Also in 2012, Google Brain released the results of an unusual project known as The Cat Experiment. The free-spirited project explored the difficulties of “unsupervised learning.” Deep Learning uses “supervised learning,” meaning the convolutional neural net is trained using labeled data (think images from ImageNet). Using unsupervised learning, a convolutional neural net is given unlabeled data, and is then asked to seek out recurring patterns.
The Cat Experiment used a neural net spread over 1,000 computers. Ten million “unlabeled” images were taken randomly from YouTube, shown to the system, and then the training software was allowed to run. At the end of the training, one neuron in the highest layer was found to respond strongly to the images of cats. Andrew Ng, the project’s founder said, “We also found a neuron that responded very strongly to human faces.” Unsupervised learning remains a significant goal in the field of Deep Learning.
The Cat Experiment works about 70% better than its forerunners in processing unlabeled images. However, it recognized less than a 16% of the objects used for training, and did even worse with objects that were rotated or moved.
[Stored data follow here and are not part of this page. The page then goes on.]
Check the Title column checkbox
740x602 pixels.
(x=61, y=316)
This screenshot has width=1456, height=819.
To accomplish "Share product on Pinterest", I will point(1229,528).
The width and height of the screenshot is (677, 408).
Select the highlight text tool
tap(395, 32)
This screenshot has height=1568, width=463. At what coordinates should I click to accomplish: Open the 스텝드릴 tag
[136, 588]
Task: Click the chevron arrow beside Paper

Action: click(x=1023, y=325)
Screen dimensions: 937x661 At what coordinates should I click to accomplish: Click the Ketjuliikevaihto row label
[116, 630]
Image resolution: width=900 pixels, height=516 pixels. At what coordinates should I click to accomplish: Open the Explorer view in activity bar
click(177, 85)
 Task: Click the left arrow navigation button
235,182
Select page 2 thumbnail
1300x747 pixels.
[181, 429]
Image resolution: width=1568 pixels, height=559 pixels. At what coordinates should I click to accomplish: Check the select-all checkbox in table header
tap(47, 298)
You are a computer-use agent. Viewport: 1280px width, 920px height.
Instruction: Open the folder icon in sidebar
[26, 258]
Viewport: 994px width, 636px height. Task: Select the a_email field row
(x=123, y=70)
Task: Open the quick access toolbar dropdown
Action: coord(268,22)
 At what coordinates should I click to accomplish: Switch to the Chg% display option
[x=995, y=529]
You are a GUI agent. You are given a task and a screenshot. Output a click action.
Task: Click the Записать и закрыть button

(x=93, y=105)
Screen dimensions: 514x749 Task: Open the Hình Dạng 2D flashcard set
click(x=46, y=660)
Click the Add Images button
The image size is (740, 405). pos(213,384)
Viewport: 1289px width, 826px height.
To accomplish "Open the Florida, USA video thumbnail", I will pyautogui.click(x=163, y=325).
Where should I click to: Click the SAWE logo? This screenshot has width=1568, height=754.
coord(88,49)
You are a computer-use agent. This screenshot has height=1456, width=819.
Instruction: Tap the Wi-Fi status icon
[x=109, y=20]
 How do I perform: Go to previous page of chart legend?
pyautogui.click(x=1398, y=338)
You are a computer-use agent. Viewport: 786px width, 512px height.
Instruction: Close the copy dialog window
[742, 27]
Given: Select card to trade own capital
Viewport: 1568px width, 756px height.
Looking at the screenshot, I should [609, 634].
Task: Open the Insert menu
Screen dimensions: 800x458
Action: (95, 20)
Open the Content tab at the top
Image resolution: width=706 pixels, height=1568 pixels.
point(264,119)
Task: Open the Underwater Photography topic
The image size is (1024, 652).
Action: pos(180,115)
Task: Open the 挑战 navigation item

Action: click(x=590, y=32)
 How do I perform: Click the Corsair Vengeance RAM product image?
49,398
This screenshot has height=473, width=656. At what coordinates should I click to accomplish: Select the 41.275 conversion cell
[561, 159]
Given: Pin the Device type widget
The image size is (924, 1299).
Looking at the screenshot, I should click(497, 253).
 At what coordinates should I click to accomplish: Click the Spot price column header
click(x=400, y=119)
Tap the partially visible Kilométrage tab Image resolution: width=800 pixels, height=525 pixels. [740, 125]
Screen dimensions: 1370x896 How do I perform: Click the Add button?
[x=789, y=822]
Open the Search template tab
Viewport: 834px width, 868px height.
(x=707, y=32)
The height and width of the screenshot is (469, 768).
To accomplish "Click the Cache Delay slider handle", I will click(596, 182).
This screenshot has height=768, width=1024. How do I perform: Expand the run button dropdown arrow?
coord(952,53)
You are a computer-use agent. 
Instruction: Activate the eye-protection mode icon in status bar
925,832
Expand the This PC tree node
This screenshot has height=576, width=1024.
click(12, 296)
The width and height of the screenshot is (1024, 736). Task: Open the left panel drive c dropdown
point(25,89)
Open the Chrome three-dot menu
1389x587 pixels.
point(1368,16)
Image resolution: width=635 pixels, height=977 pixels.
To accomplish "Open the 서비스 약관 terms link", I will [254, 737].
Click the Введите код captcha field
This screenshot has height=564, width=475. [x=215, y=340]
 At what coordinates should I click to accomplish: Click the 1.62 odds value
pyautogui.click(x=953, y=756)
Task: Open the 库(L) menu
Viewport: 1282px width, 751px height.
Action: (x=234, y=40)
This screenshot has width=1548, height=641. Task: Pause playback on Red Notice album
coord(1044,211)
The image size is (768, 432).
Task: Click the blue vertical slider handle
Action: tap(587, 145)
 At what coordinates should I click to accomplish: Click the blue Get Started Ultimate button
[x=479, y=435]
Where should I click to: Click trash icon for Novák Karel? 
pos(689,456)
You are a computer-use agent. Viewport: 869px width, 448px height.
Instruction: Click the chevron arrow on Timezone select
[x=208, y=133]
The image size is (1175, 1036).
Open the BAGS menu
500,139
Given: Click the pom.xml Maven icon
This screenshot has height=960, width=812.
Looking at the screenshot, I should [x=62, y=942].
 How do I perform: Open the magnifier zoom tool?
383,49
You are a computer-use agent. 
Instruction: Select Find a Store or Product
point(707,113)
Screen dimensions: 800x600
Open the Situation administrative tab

Currently, the processing of Big Data and the evolution of Artificial Intelligence are both dependent on Deep Learning. Deep Learning is still evolving and in need of creative ideas.
Functioning of Deep Learning
Deep learning models are trained by using large sets of labeled data and neural network architectures that learn features directly from the data without the need for manual feature extraction.
Most deep learning methods use neural network architectures, which is why deep learning models are often referred to as deep neural networks. The term “deep” usually refers to the number of hidden layers in the neural network. Traditional neural networks only contain 2-3 hidden layers, while deep networks can have as many as 150.
CNNs eliminate the need for manual feature extraction, so you do not need to identify features used to classify images. The CNN works by extracting features directly from images. The relevant features are not pre-trained; they are learned while the network trains on a collection of Images. This automated feature extraction makes deep learning models highly accurate for computer vision tasks such as object classification.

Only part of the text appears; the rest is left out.